OK, some progress, I think??
I went back to my scope, and I noticed that I was getting those bogus SPI transitions. The scope was ficking between two traces:
&
.
I remembered about the 50R resistor. I didn’t have 50R to hand but I used 100R, and put it in what I thought was the SCK wire. Actually it was MISO.
That made a big difference. The position looks good now, although SPI_error_rate is still hanging around 0.5, in all positions.
Then I thought OK, i’ll do the other wires, which is when I noticed my error.
So I put a resistor in line with SCK, and left the one I put in MISO.
That made things worse.
To illustrate, the plot below is with 100R in line with MISO on the left (the resistor on SCK is shorted out). The right part is where I remove the short, and put 100R in line with SCK.
Interestingly, I can see the difference on the scope.
The first trace is with 100R in line with MISO (in yellow, but the probe is on the encoder side of the resistor) and no resistor on the clock (because it’s shorted out).
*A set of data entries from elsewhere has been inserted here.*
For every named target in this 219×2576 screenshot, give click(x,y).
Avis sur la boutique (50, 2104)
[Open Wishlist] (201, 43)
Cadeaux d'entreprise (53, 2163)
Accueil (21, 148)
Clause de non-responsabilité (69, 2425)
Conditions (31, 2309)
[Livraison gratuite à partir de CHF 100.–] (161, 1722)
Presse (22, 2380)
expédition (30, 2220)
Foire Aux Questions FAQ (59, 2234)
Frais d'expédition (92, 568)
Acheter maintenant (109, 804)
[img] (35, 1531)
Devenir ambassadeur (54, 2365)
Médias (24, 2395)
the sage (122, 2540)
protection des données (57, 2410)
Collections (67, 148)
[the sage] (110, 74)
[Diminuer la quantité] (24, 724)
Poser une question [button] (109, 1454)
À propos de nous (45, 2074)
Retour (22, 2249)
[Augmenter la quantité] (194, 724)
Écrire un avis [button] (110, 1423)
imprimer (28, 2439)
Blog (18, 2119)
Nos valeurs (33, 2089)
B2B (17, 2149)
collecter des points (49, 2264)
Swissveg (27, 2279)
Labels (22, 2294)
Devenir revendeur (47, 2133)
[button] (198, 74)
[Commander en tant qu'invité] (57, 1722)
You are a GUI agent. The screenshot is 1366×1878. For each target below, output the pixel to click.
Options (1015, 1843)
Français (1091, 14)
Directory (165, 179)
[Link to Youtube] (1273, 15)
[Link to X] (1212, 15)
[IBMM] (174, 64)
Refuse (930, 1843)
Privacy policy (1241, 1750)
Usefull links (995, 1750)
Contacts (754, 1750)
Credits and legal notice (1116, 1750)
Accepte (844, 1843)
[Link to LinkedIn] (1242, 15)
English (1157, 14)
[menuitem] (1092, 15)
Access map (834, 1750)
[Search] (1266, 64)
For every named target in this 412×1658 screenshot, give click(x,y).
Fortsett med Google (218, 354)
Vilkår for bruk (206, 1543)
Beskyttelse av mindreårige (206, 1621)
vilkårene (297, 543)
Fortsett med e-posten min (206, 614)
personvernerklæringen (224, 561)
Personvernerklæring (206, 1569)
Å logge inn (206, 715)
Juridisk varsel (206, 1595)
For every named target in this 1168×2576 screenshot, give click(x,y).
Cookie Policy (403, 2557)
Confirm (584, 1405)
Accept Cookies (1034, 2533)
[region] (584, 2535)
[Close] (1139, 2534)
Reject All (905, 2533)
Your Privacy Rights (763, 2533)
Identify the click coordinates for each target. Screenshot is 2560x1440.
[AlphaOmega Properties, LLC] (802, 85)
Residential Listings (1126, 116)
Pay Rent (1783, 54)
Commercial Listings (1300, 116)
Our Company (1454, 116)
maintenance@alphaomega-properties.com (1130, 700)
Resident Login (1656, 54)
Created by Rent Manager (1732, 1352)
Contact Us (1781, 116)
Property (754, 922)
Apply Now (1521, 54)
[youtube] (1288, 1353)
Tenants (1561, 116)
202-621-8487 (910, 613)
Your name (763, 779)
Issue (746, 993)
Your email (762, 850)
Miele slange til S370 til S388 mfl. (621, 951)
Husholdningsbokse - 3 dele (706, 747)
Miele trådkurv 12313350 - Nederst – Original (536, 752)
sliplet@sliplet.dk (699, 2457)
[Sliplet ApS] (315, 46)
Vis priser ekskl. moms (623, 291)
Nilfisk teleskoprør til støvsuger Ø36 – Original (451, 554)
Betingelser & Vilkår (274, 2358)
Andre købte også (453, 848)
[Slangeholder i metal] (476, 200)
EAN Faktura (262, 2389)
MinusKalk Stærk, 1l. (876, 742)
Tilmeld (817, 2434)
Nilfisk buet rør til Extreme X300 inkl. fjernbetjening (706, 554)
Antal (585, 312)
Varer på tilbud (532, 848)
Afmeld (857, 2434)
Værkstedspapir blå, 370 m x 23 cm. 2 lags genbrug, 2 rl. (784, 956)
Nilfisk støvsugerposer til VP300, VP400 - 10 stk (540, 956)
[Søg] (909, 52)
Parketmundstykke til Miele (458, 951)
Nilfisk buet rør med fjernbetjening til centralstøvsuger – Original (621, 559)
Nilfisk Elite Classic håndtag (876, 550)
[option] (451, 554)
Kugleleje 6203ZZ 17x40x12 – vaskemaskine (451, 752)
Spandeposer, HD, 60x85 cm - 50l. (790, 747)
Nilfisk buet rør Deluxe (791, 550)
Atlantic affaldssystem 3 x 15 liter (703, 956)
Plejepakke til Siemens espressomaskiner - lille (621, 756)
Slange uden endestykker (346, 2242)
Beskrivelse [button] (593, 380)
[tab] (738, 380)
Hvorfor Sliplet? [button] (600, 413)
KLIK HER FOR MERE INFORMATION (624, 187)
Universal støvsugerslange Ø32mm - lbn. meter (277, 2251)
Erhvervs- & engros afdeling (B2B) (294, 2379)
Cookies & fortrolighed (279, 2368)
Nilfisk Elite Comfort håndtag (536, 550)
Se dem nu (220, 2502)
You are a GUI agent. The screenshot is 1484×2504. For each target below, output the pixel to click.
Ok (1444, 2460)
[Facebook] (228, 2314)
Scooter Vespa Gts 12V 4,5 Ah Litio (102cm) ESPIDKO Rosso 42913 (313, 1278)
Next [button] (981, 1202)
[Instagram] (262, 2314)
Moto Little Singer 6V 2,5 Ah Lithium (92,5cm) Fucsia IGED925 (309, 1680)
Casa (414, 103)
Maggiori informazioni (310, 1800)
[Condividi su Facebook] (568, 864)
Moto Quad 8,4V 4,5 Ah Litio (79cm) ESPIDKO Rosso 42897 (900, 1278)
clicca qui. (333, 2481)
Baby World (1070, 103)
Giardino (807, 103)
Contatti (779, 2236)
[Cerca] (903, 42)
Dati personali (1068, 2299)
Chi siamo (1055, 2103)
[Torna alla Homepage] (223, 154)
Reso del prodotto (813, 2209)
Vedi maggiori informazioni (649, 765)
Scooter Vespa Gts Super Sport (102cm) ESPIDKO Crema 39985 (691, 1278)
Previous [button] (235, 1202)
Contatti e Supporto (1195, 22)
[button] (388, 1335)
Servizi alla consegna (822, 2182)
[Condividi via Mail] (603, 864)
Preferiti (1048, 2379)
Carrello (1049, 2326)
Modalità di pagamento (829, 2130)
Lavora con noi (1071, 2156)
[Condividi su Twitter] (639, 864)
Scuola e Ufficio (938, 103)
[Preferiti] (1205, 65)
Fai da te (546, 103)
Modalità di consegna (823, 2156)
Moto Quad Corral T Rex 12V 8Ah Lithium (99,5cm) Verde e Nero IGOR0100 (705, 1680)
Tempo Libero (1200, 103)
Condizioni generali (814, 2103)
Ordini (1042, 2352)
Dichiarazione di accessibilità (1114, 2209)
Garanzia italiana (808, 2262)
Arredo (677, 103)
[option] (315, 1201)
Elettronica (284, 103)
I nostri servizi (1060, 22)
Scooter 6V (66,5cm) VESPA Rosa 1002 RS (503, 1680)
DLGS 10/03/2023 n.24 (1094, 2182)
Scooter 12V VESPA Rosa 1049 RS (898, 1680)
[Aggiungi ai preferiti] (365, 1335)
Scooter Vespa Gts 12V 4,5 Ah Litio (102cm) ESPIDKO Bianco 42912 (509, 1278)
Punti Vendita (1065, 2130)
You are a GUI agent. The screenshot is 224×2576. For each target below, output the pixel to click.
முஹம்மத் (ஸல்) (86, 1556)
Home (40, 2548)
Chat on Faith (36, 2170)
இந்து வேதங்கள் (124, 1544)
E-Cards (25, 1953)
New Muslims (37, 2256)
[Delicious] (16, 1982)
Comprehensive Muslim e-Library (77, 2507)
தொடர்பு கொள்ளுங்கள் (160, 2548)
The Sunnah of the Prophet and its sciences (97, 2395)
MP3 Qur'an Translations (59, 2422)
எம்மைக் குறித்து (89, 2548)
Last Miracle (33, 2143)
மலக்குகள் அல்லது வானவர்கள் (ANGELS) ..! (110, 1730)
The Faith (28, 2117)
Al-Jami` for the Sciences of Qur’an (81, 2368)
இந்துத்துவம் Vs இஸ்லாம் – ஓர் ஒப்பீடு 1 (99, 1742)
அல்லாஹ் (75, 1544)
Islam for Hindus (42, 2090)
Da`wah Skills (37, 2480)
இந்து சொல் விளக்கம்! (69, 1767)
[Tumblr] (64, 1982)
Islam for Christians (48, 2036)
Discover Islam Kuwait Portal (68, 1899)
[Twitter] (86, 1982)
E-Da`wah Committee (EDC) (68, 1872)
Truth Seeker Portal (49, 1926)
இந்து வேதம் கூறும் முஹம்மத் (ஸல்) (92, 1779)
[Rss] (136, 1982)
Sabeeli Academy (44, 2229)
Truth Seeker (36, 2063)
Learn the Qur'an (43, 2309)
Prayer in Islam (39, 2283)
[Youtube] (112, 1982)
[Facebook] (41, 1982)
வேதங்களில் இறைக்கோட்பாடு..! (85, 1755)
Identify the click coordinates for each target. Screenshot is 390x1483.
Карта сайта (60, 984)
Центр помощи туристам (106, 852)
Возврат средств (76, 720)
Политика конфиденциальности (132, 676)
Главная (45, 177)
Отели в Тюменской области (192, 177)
The other two are with the short removed, so 100R on the clock too.
You can see those weird transients appearing on the second and third trace.
Ill see if I can get hold of some of the recommended 50R and get back to you.
And no, I don’t think it was anything you did in the code that caused this - i’m pretty sure it still happens on your old RazorsEdge branch which is what I was using in 2019. It’s probably definitely maybe a SPI issue. But Why the pitch-forking hell is it happening now, when I had no issues whatsoever in 2019-2020 until they all slowly started to degrade to this state with no changes to hardware or software.
It’s as if these chips have all caught covid and died.
EDIT: Ok last post for a bit. I found some 20R resistors. I put one in the SCK wire.
Again, it is worse than having no resistor…
Graph to illustrate: I short out the resistor, move the motor by hand a few turns, then remove the short and repeat the same movement:
On the scope, I can see that the clock looks much cleaner, but there are those weird transients now present on MISO, like this:
(Blue is the clock. MISO should never change state at a higher rate than the clock)
It must be seeing some noise and interpreting it as a clock edge. But the probe is on the encoder side - there is hardly anything there to cause that.